About the treatment: this type of fracture mainly has two injuries: the ACL rupture and a posterolateral tibial plateau fracture. So, we reconstructed these two structures. The ACL reconstruction was done before the open reduction of the plateau fracture and internal fixation because arthroscopy needed an enclosed articular space. The posterolateral tibial plateau fracture did not make any interference with the ACL reconstruction. The fractures could be seen by arthroscopy and no posterior cruciate ligament damage was found. Since the plateau fractures were too large, it was hard to do the reduction and fixation by arthroscopy. We used the posterior lateral approach to reveal the fracture area. The fibular nerve and popliteus tendon were carefully protected. After the capsule was opened, the fracture could be easily seen and then reduced. Both fractures showed simple fracture, so we used lag screws for absolute stability.
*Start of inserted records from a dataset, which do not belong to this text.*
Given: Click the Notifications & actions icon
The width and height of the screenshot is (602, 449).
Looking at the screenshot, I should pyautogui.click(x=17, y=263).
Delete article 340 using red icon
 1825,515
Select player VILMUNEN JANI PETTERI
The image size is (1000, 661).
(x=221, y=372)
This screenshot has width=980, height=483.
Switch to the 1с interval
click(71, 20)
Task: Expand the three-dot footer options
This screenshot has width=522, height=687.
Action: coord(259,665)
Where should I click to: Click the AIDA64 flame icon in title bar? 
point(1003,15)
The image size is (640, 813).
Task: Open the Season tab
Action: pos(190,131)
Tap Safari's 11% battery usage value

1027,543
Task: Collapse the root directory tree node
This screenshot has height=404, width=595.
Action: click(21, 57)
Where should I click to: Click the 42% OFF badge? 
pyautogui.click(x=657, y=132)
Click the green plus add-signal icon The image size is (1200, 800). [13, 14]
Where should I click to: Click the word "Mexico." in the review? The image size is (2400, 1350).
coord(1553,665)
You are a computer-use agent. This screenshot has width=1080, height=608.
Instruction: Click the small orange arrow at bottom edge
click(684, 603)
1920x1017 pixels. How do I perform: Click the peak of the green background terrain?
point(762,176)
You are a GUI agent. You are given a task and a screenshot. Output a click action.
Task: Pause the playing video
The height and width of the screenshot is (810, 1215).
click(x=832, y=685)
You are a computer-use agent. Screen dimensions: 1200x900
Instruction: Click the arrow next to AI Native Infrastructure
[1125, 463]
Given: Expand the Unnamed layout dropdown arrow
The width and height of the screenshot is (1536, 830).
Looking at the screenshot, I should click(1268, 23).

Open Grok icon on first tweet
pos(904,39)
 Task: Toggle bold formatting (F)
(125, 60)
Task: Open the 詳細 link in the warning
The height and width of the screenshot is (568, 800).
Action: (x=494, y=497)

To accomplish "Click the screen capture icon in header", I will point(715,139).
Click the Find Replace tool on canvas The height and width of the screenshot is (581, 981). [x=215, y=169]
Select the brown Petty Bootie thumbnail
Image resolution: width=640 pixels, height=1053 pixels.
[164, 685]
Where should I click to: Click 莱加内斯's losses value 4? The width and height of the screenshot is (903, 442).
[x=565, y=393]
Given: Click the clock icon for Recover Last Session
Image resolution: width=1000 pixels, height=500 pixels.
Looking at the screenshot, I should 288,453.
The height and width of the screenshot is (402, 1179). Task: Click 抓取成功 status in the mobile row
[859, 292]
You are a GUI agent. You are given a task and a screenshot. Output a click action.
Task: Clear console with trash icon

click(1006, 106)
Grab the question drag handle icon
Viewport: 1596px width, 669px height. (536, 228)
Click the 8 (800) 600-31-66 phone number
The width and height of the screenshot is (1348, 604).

At last, we made the anterior drawer shift test and the valgus and varus instability test again to confirm the results for the surgery. According to the examinations before surgery, there were no other ligament injuries and with no other repair being done.

4. Conclusion

Two cases of contact rupture of ACL combined with posterolateral tibial plateau fracture after knee accident were reported. The cause of the injury was thought to be by a violent internal tibial rotation/anterior tibial translation without any valgus or varus knee force mechanism during the accident. In the treatment, a standard anatomical single bundle ACL reconstruction by arthroscopy and ORIF for the posterolateral plateau fracture was performed with satisfactory clinical results. Both patients reported excellent knee function and fracture healing.

Ethical Approval

Ethical approval was obtained.

Conflict of Interests

The authors declare that there is no conflict of interests regarding the publication of this paper.